■ WORK TO COMPLETE ■
A single figure is required: the number of lines below in which the word "LEADER" occurs.

(DATA RECORDS)

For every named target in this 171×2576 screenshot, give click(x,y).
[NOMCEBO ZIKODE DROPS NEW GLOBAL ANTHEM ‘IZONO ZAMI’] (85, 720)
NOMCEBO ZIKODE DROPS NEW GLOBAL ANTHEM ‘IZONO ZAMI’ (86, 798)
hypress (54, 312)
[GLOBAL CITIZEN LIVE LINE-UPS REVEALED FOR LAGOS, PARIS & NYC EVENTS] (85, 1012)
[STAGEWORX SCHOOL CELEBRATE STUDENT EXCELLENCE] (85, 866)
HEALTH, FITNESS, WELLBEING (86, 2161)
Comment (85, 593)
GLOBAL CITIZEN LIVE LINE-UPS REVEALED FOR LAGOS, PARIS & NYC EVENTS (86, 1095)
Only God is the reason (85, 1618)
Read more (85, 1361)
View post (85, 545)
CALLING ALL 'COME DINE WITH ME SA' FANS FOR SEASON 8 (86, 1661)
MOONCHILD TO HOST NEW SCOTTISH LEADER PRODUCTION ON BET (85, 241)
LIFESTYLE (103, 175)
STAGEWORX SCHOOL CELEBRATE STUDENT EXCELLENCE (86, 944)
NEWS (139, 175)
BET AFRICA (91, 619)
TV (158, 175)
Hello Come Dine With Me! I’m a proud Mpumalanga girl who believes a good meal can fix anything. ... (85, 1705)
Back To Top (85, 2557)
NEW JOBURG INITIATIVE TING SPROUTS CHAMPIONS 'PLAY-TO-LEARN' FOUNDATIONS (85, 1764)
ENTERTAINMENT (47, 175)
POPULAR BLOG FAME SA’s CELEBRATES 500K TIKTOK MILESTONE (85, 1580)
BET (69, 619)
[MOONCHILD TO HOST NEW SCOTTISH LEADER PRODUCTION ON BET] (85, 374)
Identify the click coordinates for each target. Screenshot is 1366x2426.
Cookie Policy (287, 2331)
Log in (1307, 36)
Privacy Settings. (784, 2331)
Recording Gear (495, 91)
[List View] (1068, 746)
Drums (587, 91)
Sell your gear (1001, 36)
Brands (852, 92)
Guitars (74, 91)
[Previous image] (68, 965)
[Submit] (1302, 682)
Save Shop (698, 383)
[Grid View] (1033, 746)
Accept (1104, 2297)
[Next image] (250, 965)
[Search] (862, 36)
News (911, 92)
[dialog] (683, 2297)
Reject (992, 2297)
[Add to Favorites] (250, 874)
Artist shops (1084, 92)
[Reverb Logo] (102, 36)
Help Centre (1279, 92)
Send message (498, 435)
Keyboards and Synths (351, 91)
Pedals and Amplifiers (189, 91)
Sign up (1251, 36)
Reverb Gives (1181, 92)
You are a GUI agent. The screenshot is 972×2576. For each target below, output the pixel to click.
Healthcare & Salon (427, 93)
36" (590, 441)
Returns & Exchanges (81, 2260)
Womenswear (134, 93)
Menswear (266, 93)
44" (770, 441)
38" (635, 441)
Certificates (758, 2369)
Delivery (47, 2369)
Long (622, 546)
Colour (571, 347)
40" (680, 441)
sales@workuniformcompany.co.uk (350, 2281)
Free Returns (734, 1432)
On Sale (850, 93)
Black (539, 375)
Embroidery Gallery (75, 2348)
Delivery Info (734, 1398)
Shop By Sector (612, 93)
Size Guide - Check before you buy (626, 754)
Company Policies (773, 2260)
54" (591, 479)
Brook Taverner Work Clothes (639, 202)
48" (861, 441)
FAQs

(End DATA RECORDS)

■ EXPECTED OUTPUT ■
2